There are mounting problems surrounding the centrepiece of the work and pensions secretary’s welfare reform programme, Universal Credit, given the sheer complexity of its ambition, with the timetable for implementation falling well behind schedule.

A recent National Audit Office report confirmed the worst fears; documenting major IT failures, poor project management and ineffective control. Even the current 2017 deadline for completing the national roll-out of the new system looks an increasingly optimistic timescale. The prime minister himself has hinted as much. Moreover, delays are also overtaking disability welfare reforms.

Then there are the risks, referred to earlier, attached to the justice secretary’s plans to outsource 70% of the probation service by 2014 because of a rushed timetable for what is, again, a complicated change programme. Here too are some of the potential ingredients for implementation failures. For similar reasons, many of the education secretary’s reforms to public examinations have had to be postponed beyond the original 2015 deadline. Part of the explanation is ministers wanting to leave a policy legacy by the artificial deadline of the scheduled date for the next general election.

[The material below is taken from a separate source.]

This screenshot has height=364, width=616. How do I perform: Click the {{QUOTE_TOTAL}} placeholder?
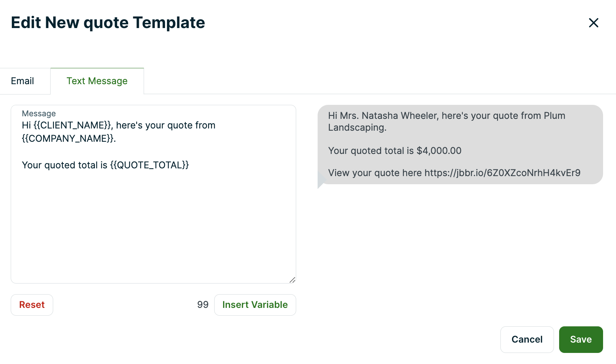click(x=149, y=165)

Coincidentally, one of the main reasons for past policy failures by both Conservative and Labour administrations identified in the recently published ‘The Blunders of our Governments’, written by two respected political scientists, Anthony King and Ivor Crewe, is a growing propensity to do too much, too quickly.

Insight derived from consultation with those possessing relevant experience is construed as a sign of indecision and weakness. What is feasible becomes secondary to desirable outcomes, from whatever value standpoint, a mindset facilitated by systemic characteristics of our political system.

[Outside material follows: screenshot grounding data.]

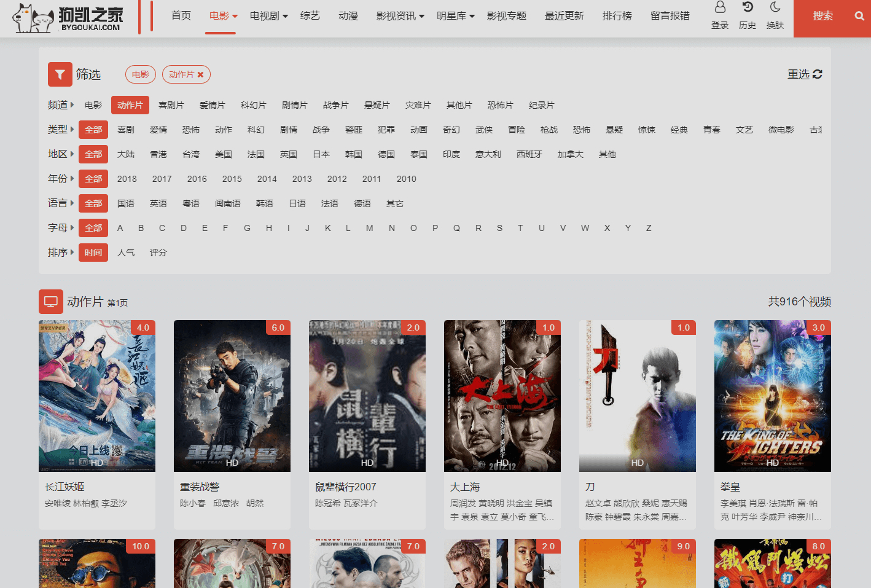Remove the 动作片 filter tag
Screen dimensions: 871x588
tap(200, 74)
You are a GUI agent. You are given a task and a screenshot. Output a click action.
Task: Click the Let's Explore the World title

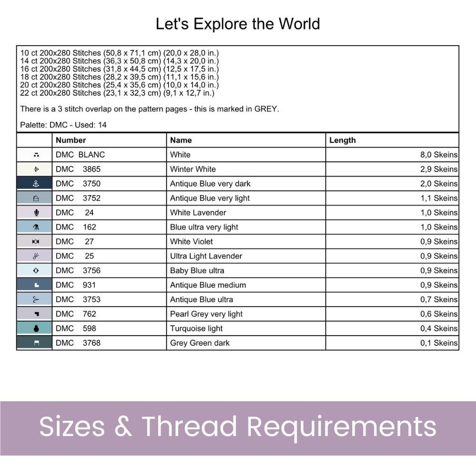(238, 24)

Although successive governments have made their fair share of blunders, King is on record as suspecting that the current coalition government may finish up in a league of its own. It set out determined to hit the ground running on public service reform, intent upon avoiding the evident frustrations experienced by Tony Blair in his first term in office. Even more haste was to be the order of the day!

Rhetoric and substance

Therefore despite the coalition’s contention that radical public service reform is a hallmark of its time in office, closer inspection presents a rather different impression. Longer-term fundamentals have often been side-stepped; reform is formulaic rather than tailored to the needs of each service; there are signs of a reversion to the traditional instincts of central government in exerting top-down control; and implementation failures are already in prospect as hard reality collides with political rhetoric, especially in a context of prolonged financial stringency. Most important of all, there is a world of difference between de-stabilising upheaval and effective reform!

* Editor’s note: Serco and G4S

Serco stated in July that it did not believe anything dishonest had taken place as regards the tagging contract, and that senior management had not been aware of the discrepancies.

But facing the Public Accounts Committee on 20 November, its chairman Alistair Lyons said: “It was never right that we should bill where we were not doing work in respect of that billing. That was wrong. It was ethically wrong and for us it’s one of the signs that say we need to have an attitudinal change within our business.”

It and G4S, which said overcharging the government had been “a flawed judgement”, have promised to co-operate fully with the SFO. Serco has pledged to repay past profits on the prisoner transport contract in East Anglia and the South East. City of London Police is still investigating the matter.